--- Start Document section ---

If you want to master simplification ssc gd, you must know BODMAS. This rule tells you the exact order to solve any math problem. If you don’t follow the order, your answer will be wrong!

BODMAS is the most important tool for solving any ssc gd simplification questions.

• B stands for Brackets. Solve anything inside brackets first.
• O stands for Of (or Order). This usually means powers, roots, or multiplication linked by the word ‘of’.
• D stands for Division.
• M stands for Multiplication.
• A stands for Addition.
• S stands for Subtraction.

Remember: Division and Multiplication have the same priority. You solve them from left to right. Addition and Subtraction also have the same priority, solved from left to right.

Detailed Theory (BODMAS)

We use BODMAS to make sure everyone gets the same answer for the same problem. Think of it like traffic rules for math.

When you see a complex problem, like $5+3\times 2-10÷5$, you must follow the steps:

1. First, look for Division and Multiplication.
2. Then, look for Addition and Subtraction.

This is the foundation for all simplification ssc gd question types.

4 Solved Examples (BODMAS)

Example 1:

Solve: $10+5\times 2-6÷3$

Solution:

1. First, we look for Division (D) and Multiplication (M).
   • $5\times 2=10$
   • $6÷3=2$
   • The expression becomes: $10+10-2$
2. Then, we solve Addition (A) and Subtraction (S) from left to right.
   • $10+10=20$
   • $20-2=18$
3. So, the answer is $18$.

--- End Document section ---

** Tasks and exercises **
A - Translate this sentence from the BODMAS lesson into Spanish: "We use BODMAS to make sure everyone gets the same answer for the same problem."
B - Rewrite the BODMAS lesson from "BODMAS is the" up to and including "Detailed Theory (BODMAS)", putting "precedence" in place of "priority".
C - According to the BODMAS lesson, what does each letter of BODMAS stand for?

--- Start Data ---

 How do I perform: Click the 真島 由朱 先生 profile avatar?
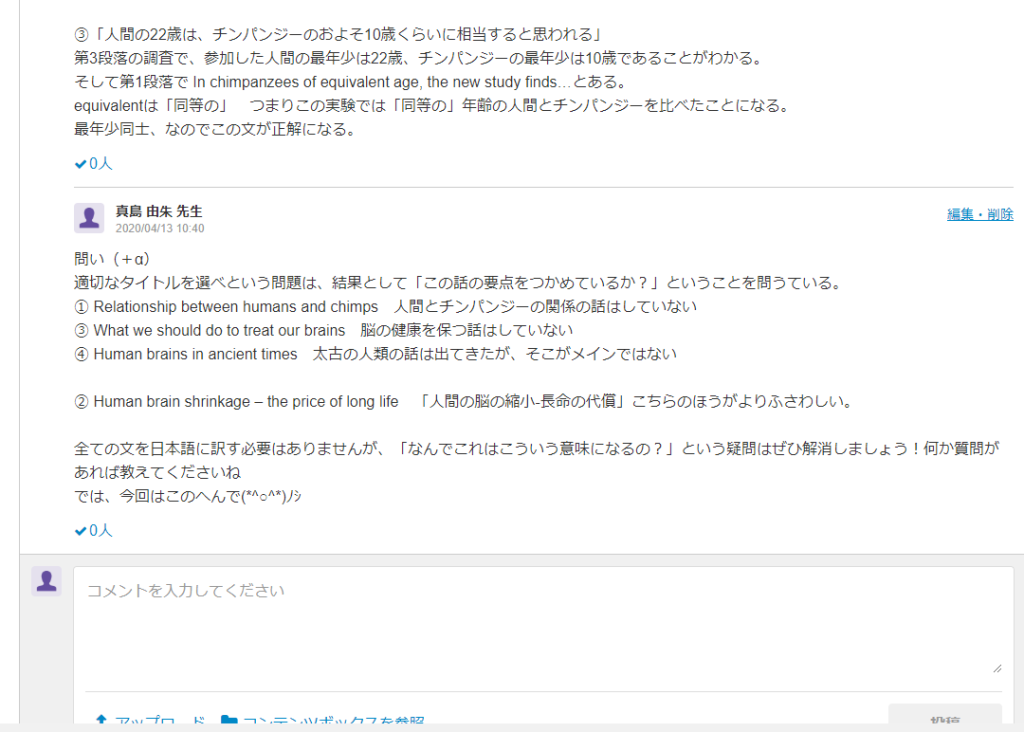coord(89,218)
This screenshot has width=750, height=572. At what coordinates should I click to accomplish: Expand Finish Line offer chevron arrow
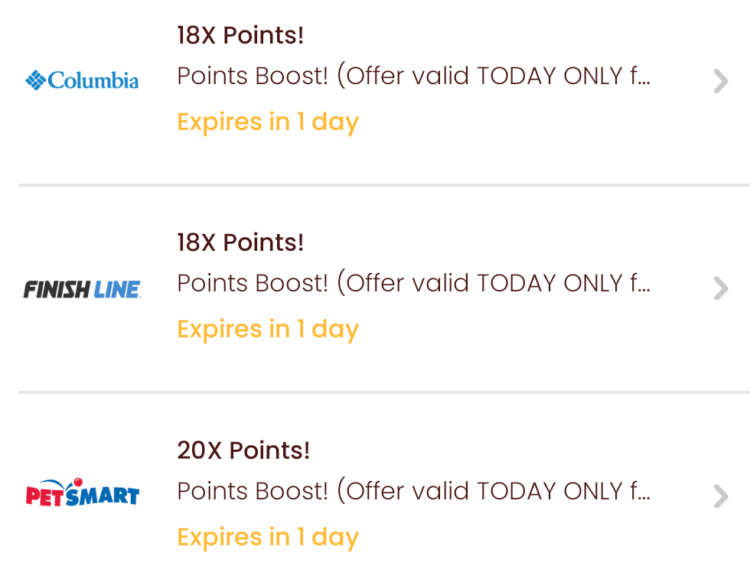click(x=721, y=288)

--- End Data ---

** Answer set **
A - Usamos BODMAS para asegurarnos de que todos obtengan la misma respuesta para el mismo problema.

B -
BODMAS is the most important tool for solving any ssc gd simplification questions.

• B stands for Brackets. Solve anything inside brackets first.
• O stands for Of (or Order). This usually means powers, roots, or multiplication linked by the word ‘of’.
• D stands for Division.
• M stands for Multiplication.
• A stands for Addition.
• S stands for Subtraction.

Remember: Division and Multiplication have the same precedence. You solve them from left to right. Addition and Subtraction also have the same precedence, solved from left to right.

Detailed Theory (BODMAS)

C -
- B: Brackets
- O: Of (or Order)
- D: Division
- M: Multiplication
- A: Addition
- S: Subtraction